Request → Update the records below by changing every "At what coordinates should I click to accomplish" to "Where do I click to complete" and leave everything else as it is.

Data lines →
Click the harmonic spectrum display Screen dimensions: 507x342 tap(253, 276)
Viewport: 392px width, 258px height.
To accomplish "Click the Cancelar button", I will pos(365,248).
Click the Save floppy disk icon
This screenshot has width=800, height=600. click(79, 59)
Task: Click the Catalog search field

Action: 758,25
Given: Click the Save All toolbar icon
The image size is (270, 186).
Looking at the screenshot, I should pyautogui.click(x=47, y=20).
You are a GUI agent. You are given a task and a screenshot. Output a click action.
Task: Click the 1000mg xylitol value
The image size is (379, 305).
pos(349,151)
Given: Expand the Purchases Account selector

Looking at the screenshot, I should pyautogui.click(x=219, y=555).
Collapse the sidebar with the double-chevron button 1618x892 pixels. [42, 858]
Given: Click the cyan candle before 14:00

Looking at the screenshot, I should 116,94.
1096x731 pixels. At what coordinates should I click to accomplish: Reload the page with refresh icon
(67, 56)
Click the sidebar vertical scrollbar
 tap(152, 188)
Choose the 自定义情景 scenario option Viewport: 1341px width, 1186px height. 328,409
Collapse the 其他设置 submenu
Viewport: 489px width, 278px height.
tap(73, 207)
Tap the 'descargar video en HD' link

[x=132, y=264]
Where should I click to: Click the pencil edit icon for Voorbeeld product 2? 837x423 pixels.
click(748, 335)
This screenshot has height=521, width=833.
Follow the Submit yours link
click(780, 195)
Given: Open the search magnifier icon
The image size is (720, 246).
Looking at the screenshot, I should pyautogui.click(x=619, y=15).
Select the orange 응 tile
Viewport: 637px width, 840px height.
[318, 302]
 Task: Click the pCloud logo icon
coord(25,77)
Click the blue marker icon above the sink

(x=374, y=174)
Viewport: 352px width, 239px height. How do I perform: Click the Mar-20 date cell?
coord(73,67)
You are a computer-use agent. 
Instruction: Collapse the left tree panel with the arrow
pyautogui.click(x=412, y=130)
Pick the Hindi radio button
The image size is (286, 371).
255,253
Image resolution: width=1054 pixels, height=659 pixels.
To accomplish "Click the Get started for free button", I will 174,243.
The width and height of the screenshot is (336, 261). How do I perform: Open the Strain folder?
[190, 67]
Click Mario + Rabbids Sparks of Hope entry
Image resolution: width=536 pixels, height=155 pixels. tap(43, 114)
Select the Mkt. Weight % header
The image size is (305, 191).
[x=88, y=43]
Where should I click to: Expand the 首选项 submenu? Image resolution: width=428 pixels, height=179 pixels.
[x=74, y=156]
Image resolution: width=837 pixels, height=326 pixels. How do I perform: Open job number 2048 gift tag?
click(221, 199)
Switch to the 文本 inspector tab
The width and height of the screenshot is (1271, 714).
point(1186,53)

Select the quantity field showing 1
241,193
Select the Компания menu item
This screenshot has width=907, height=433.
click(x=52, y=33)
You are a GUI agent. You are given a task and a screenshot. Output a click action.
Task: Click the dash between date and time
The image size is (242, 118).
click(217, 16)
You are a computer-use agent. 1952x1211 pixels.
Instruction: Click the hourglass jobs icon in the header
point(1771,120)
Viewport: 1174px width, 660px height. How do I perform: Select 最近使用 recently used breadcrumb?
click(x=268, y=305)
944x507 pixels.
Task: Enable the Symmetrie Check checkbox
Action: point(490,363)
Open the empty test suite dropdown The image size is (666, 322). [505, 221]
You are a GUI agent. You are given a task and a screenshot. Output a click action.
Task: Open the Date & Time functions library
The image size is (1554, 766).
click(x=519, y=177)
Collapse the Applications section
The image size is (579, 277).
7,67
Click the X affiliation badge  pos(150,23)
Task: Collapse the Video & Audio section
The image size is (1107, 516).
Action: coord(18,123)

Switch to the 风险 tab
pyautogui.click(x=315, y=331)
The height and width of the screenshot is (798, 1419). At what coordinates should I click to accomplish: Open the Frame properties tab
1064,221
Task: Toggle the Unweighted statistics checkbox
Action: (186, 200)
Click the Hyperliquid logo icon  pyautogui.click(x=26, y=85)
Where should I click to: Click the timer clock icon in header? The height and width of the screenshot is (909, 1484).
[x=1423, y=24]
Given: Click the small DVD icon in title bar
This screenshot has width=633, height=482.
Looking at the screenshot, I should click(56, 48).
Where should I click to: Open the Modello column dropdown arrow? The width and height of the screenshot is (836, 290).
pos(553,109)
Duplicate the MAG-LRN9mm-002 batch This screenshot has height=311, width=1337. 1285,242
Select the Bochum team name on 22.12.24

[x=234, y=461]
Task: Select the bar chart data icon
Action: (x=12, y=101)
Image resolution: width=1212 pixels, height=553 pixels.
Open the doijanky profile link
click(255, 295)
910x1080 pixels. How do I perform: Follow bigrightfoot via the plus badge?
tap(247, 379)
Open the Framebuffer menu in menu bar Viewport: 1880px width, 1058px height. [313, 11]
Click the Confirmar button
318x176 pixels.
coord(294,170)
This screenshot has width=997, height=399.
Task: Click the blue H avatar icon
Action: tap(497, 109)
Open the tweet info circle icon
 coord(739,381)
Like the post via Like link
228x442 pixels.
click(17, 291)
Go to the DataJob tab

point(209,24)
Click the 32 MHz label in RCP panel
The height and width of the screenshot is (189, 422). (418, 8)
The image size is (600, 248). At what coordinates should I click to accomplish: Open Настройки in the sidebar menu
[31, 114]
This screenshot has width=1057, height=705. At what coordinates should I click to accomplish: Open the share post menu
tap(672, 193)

Problem solution →
Click the harmonic spectrum display Screen dimensions: 507x342 tap(253, 276)
Viewport: 392px width, 258px height.
To accomplish "Click the Cancelar button", I will pos(365,248).
Click the Save floppy disk icon
This screenshot has width=800, height=600. click(79, 59)
Task: Click the Catalog search field

Action: 758,25
Given: Click the Save All toolbar icon
The image size is (270, 186).
Looking at the screenshot, I should pyautogui.click(x=47, y=20).
You are a GUI agent. You are given a task and a screenshot. Output a click action.
Task: Click the 1000mg xylitol value
The image size is (379, 305).
pos(349,151)
Given: Expand the Purchases Account selector

Looking at the screenshot, I should pyautogui.click(x=219, y=555).
Collapse the sidebar with the double-chevron button 1618x892 pixels. [42, 858]
Given: Click the cyan candle before 14:00

Looking at the screenshot, I should 116,94.
1096x731 pixels. Where do I click to complete: Reload the page with refresh icon
(67, 56)
Click the sidebar vertical scrollbar
 tap(152, 188)
Choose the 自定义情景 scenario option Viewport: 1341px width, 1186px height. 328,409
Collapse the 其他设置 submenu
Viewport: 489px width, 278px height.
tap(73, 207)
Tap the 'descargar video en HD' link

[x=132, y=264]
Where should I click to: Click the pencil edit icon for Voorbeeld product 2? 837x423 pixels.
click(748, 335)
This screenshot has height=521, width=833.
Follow the Submit yours link
click(780, 195)
Given: Open the search magnifier icon
The image size is (720, 246).
Looking at the screenshot, I should pyautogui.click(x=619, y=15).
Select the orange 응 tile
Viewport: 637px width, 840px height.
[318, 302]
 Task: Click the pCloud logo icon
coord(25,77)
Click the blue marker icon above the sink

(x=374, y=174)
Viewport: 352px width, 239px height. How do I perform: Click the Mar-20 date cell?
coord(73,67)
You are a computer-use agent. 
Instruction: Collapse the left tree panel with the arrow
pyautogui.click(x=412, y=130)
Pick the Hindi radio button
The image size is (286, 371).
255,253
Image resolution: width=1054 pixels, height=659 pixels.
To accomplish "Click the Get started for free button", I will 174,243.
The width and height of the screenshot is (336, 261). How do I perform: Open the Strain folder?
[190, 67]
Click Mario + Rabbids Sparks of Hope entry
Image resolution: width=536 pixels, height=155 pixels. tap(43, 114)
Select the Mkt. Weight % header
The image size is (305, 191).
[x=88, y=43]
Where should I click to: Expand the 首选项 submenu? Image resolution: width=428 pixels, height=179 pixels.
[x=74, y=156]
Image resolution: width=837 pixels, height=326 pixels. How do I perform: Open job number 2048 gift tag?
click(221, 199)
Switch to the 文本 inspector tab
The width and height of the screenshot is (1271, 714).
point(1186,53)

Select the quantity field showing 1
241,193
Select the Компания menu item
This screenshot has width=907, height=433.
click(x=52, y=33)
You are a GUI agent. You are given a task and a screenshot. Output a click action.
Task: Click the dash between date and time
The image size is (242, 118).
click(217, 16)
You are a computer-use agent. 1952x1211 pixels.
Instruction: Click the hourglass jobs icon in the header
point(1771,120)
Viewport: 1174px width, 660px height. How do I perform: Select 最近使用 recently used breadcrumb?
click(x=268, y=305)
944x507 pixels.
Task: Enable the Symmetrie Check checkbox
Action: point(490,363)
Open the empty test suite dropdown The image size is (666, 322). [505, 221]
You are a GUI agent. You are given a task and a screenshot. Output a click action.
Task: Open the Date & Time functions library
The image size is (1554, 766).
click(x=519, y=177)
Collapse the Applications section
The image size is (579, 277).
7,67
Click the X affiliation badge  pos(150,23)
Task: Collapse the Video & Audio section
The image size is (1107, 516).
Action: coord(18,123)

Switch to the 风险 tab
pyautogui.click(x=315, y=331)
The height and width of the screenshot is (798, 1419). Where do I click to complete: Open the Frame properties tab
1064,221
Task: Toggle the Unweighted statistics checkbox
Action: (186, 200)
Click the Hyperliquid logo icon  pyautogui.click(x=26, y=85)
Where should I click to: Click the timer clock icon in header? The height and width of the screenshot is (909, 1484).
[x=1423, y=24]
Given: Click the small DVD icon in title bar
This screenshot has width=633, height=482.
Looking at the screenshot, I should click(56, 48).
Where should I click to: Open the Modello column dropdown arrow? The width and height of the screenshot is (836, 290).
pos(553,109)
Duplicate the MAG-LRN9mm-002 batch This screenshot has height=311, width=1337. 1285,242
Select the Bochum team name on 22.12.24

[x=234, y=461]
Task: Select the bar chart data icon
Action: (x=12, y=101)
Image resolution: width=1212 pixels, height=553 pixels.
Open the doijanky profile link
click(255, 295)
910x1080 pixels. How do I perform: Follow bigrightfoot via the plus badge?
tap(247, 379)
Open the Framebuffer menu in menu bar Viewport: 1880px width, 1058px height. [313, 11]
Click the Confirmar button
318x176 pixels.
coord(294,170)
This screenshot has width=997, height=399.
Task: Click the blue H avatar icon
Action: tap(497, 109)
Open the tweet info circle icon
 coord(739,381)
Like the post via Like link
228x442 pixels.
click(17, 291)
Go to the DataJob tab

point(209,24)
Click the 32 MHz label in RCP panel
The height and width of the screenshot is (189, 422). (418, 8)
The image size is (600, 248). Where do I click to complete: Open Настройки in the sidebar menu
[31, 114]
This screenshot has width=1057, height=705. Where do I click to complete: Open the share post menu
tap(672, 193)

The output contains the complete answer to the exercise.